▶ _Data rows_:
-----
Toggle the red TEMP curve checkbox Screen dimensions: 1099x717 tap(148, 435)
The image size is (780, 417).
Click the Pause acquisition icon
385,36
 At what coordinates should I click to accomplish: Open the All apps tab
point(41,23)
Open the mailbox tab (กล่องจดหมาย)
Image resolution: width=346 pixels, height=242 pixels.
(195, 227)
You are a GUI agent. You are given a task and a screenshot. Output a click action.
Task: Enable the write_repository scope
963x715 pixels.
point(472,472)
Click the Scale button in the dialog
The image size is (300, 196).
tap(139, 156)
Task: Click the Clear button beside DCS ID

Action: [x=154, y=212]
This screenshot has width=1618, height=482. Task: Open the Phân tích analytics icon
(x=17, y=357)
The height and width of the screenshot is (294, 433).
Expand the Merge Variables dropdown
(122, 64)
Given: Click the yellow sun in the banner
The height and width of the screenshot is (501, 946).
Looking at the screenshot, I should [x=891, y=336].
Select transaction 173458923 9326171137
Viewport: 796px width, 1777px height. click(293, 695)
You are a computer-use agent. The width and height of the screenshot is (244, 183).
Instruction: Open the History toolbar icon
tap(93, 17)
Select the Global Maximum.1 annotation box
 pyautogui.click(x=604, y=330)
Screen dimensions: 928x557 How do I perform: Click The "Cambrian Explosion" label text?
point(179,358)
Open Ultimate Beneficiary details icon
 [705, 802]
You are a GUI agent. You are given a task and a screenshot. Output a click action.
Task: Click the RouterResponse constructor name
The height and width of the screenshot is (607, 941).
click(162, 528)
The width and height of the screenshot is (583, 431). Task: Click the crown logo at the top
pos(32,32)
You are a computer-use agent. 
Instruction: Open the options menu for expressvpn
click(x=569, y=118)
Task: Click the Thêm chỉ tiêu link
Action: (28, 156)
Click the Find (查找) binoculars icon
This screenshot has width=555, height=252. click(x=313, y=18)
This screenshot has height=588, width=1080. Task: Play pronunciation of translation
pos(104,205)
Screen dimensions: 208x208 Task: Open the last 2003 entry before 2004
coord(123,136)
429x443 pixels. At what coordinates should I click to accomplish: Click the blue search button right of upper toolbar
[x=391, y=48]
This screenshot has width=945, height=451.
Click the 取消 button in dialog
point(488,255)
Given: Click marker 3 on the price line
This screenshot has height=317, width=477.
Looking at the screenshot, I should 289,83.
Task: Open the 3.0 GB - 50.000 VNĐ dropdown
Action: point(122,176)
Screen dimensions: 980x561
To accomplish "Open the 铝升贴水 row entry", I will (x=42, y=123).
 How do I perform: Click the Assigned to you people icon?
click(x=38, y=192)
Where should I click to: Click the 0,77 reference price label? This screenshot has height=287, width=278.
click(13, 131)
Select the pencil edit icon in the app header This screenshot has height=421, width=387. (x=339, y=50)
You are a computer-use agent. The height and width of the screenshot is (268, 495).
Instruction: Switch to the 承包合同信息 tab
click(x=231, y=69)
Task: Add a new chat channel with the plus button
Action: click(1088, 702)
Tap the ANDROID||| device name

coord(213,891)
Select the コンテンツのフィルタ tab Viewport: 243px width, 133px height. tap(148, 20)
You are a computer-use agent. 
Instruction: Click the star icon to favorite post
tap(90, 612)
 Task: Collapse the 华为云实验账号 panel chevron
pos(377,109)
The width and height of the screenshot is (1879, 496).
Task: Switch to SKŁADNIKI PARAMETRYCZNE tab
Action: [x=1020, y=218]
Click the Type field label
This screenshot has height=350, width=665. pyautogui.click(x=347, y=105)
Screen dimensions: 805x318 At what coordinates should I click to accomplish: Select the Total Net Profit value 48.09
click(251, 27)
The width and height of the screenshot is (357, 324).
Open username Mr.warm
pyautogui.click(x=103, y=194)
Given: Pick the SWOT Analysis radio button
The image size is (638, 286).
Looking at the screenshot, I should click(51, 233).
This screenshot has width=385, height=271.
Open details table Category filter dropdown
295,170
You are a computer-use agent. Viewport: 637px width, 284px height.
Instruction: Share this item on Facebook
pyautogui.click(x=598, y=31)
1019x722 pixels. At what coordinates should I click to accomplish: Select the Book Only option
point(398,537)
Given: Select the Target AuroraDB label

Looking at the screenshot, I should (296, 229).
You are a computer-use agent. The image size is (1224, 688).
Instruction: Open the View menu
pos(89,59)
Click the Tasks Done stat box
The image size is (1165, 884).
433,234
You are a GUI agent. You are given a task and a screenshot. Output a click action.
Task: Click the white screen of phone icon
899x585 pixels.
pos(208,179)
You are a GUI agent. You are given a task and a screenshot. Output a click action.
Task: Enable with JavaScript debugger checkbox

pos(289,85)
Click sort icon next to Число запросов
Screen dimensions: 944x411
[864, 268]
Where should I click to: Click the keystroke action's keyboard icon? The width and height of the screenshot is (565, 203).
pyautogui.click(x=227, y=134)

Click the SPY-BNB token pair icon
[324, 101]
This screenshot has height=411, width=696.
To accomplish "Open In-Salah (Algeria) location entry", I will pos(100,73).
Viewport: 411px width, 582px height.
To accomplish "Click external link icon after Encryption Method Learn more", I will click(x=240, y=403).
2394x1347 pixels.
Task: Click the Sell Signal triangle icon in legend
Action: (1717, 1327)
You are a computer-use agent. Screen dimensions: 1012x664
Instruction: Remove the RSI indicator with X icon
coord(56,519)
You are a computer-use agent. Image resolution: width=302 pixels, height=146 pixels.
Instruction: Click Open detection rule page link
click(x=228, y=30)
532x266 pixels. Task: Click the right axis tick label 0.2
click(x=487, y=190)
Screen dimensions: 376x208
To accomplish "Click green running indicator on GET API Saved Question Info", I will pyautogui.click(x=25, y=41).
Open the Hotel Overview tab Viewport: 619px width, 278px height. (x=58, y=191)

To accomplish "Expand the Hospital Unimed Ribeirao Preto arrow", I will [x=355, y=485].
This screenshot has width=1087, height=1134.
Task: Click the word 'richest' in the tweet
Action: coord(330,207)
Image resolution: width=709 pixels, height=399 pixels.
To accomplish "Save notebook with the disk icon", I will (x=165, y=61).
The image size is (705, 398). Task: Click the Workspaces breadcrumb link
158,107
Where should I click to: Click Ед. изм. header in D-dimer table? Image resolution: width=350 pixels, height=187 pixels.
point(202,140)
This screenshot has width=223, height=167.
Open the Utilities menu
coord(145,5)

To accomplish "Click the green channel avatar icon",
-----
▶ _Job_:
Copy out the items word for word, from the line with "Given: Click marker 3 on the price line" to the line with "Looking at the screenshot, I should (296, 229).", including both of those lines.

▶ _Correct output_:
Given: Click marker 3 on the price line
This screenshot has height=317, width=477.
Looking at the screenshot, I should 289,83.
Task: Open the 3.0 GB - 50.000 VNĐ dropdown
Action: point(122,176)
Screen dimensions: 980x561
To accomplish "Open the 铝升贴水 row entry", I will (x=42, y=123).
 How do I perform: Click the Assigned to you people icon?
click(x=38, y=192)
Where should I click to: Click the 0,77 reference price label? This screenshot has height=287, width=278.
click(13, 131)
Select the pencil edit icon in the app header This screenshot has height=421, width=387. (x=339, y=50)
You are a computer-use agent. The height and width of the screenshot is (268, 495).
Instruction: Switch to the 承包合同信息 tab
click(x=231, y=69)
Task: Add a new chat channel with the plus button
Action: click(1088, 702)
Tap the ANDROID||| device name

coord(213,891)
Select the コンテンツのフィルタ tab Viewport: 243px width, 133px height. tap(148, 20)
You are a computer-use agent. 
Instruction: Click the star icon to favorite post
tap(90, 612)
 Task: Collapse the 华为云实验账号 panel chevron
pos(377,109)
The width and height of the screenshot is (1879, 496).
Task: Switch to SKŁADNIKI PARAMETRYCZNE tab
Action: [x=1020, y=218]
Click the Type field label
This screenshot has height=350, width=665. pyautogui.click(x=347, y=105)
Screen dimensions: 805x318 At what coordinates should I click to accomplish: Select the Total Net Profit value 48.09
click(251, 27)
The width and height of the screenshot is (357, 324).
Open username Mr.warm
pyautogui.click(x=103, y=194)
Given: Pick the SWOT Analysis radio button
The image size is (638, 286).
Looking at the screenshot, I should click(51, 233).
This screenshot has width=385, height=271.
Open details table Category filter dropdown
295,170
You are a computer-use agent. Viewport: 637px width, 284px height.
Instruction: Share this item on Facebook
pyautogui.click(x=598, y=31)
1019x722 pixels. At what coordinates should I click to accomplish: Select the Book Only option
point(398,537)
Given: Select the Target AuroraDB label

Looking at the screenshot, I should (296, 229).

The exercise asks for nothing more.